As they sat in metal chairs after arriving at the facility on Thursday, Burrow explained to the migrants how they needed to focus and what they needed to accomplish: Reaching out to family members in the United States to inform them that they are OK, and securing travel plans to their destination locations.
There is only one flight a day — to Dallas — out of Del Rio; and there is only one Greyhound bus to San Antonio that costs $30 per person.
“There are very limited options in Del Rio. It’s a super super small town,” Burrow told them in English. While Gail Phares, an 81-year-old former Catholic nun from North Carolina who worked for half a dozen years in Guatemala and Nicaragua, translated in Spanish.
Facilities at the Val Verde Border Humanitarian Coalition in Del Rio, Texas, include free showers, phones, computers and travel arrangements, as seen on May 27, 2021. (Border Report Photos/Sandra Sanchez)
Within an hour after her emotional breakdown, Raisa Flores was seated at a computer working with another volunteer to make flight arrangements to Dallas.
“They always cry when they speak with family. There is so much they have been through,” Phares said as she rubbed Raisa’s back and tried to get her to eat some food.
The center exists entirely on donations and through the support of local churches. And it relies on volunteers locally, and from across the United States, who come to help the migrants. The migrants are responsible for their own travel costs, and if they don’t make the bus or plane, they must pay for a local hotel, Burrow said.
Phares came to volunteer for a month and goes back to North Carolina on June 2.
She helped found the nonprofit Witness for Peace solidarity network to help Latin American countries. Having lived there, she says she understands the economic and political turmoil in these countries that drive migrants north to try and cross the border into Texas.
“I’ve been deeply, deeply inspired by the people of Del Rio and what they’re doing here. I think many people in the United States know about the border, are worried about the border,” she said. “I was so grateful to find this place.”
“We need to change our immigration policies toward Nicaragua, Honduras, Guatemala,” Phares said. “There’s a lot of work to do and we need to do it through the private sector.”
Change could be coming soon for the many Haitians who cross in this region. Because starting Friday, Homeland Secretary Alejandro Mayorkas will grant Temporary Protected Status (TPS) for Haitian asylum-seekers living in the country.
What that means for new arrivals, is not yet known, however,
Gerry Jumeson, a 34-year-old painter from Haiti, said he was encouraged by Mayorkas actions and grateful he and his wife were released Thursday morning after spending four days in Border Patrol custody.

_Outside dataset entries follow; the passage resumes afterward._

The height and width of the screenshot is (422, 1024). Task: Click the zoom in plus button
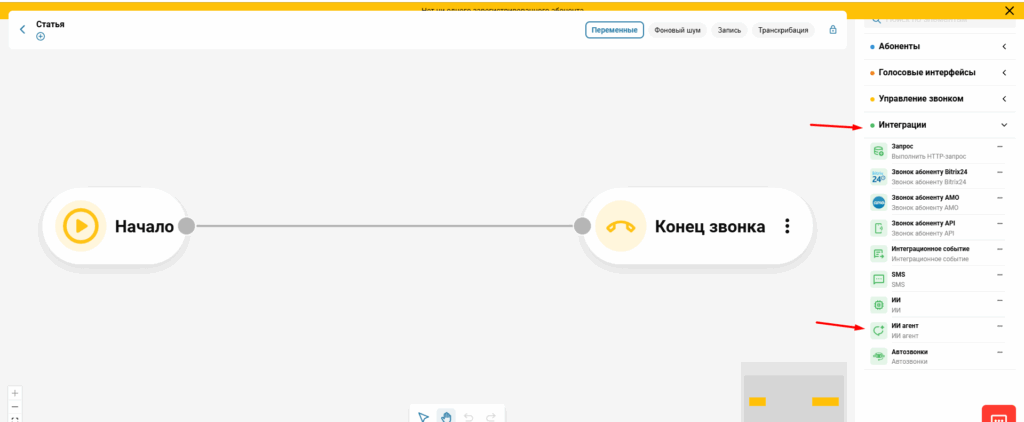point(15,393)
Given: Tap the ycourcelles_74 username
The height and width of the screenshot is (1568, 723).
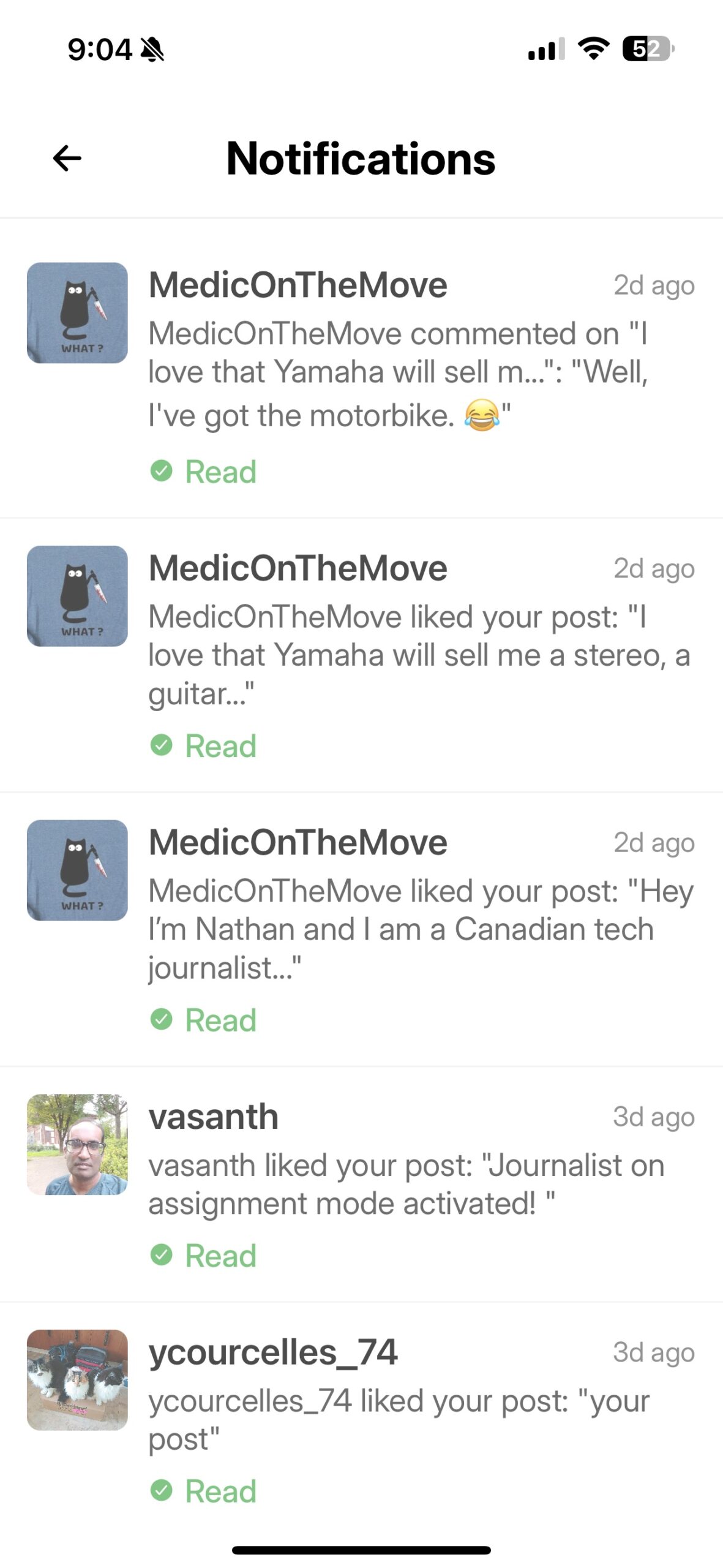Looking at the screenshot, I should click(273, 1352).
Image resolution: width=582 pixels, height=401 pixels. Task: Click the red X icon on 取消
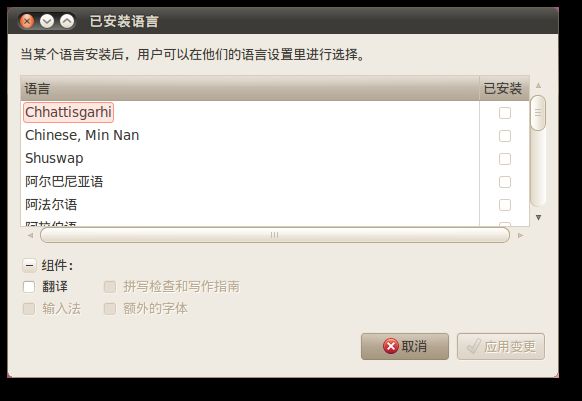click(390, 346)
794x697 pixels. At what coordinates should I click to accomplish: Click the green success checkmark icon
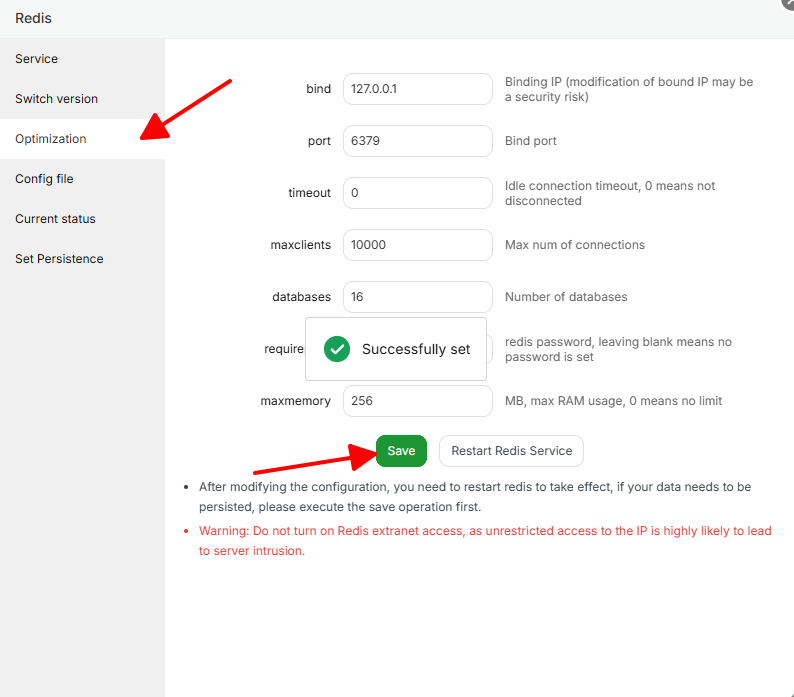tap(337, 349)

She is eight months pregnant. It took the pair seven months to travel from Haiti where he says there are no jobs and “politics are unstable.”
They were flying to Orlando, Fla., where his wife’s cousin lives.
“People in the United States think that people just want to flock to the United States for some great lifestyle and the truth is they’re coming out of desperation,” Linda Burton, 75, of Raleigh, N.C., said on her first day volunteering Thursday at the center.
“Some of them are in severe danger. Some of them have no way to feed their children. And when they get off that bus and we great them they just break down in tears of joy,” Burton said. “And that’s what we want to do: Help.”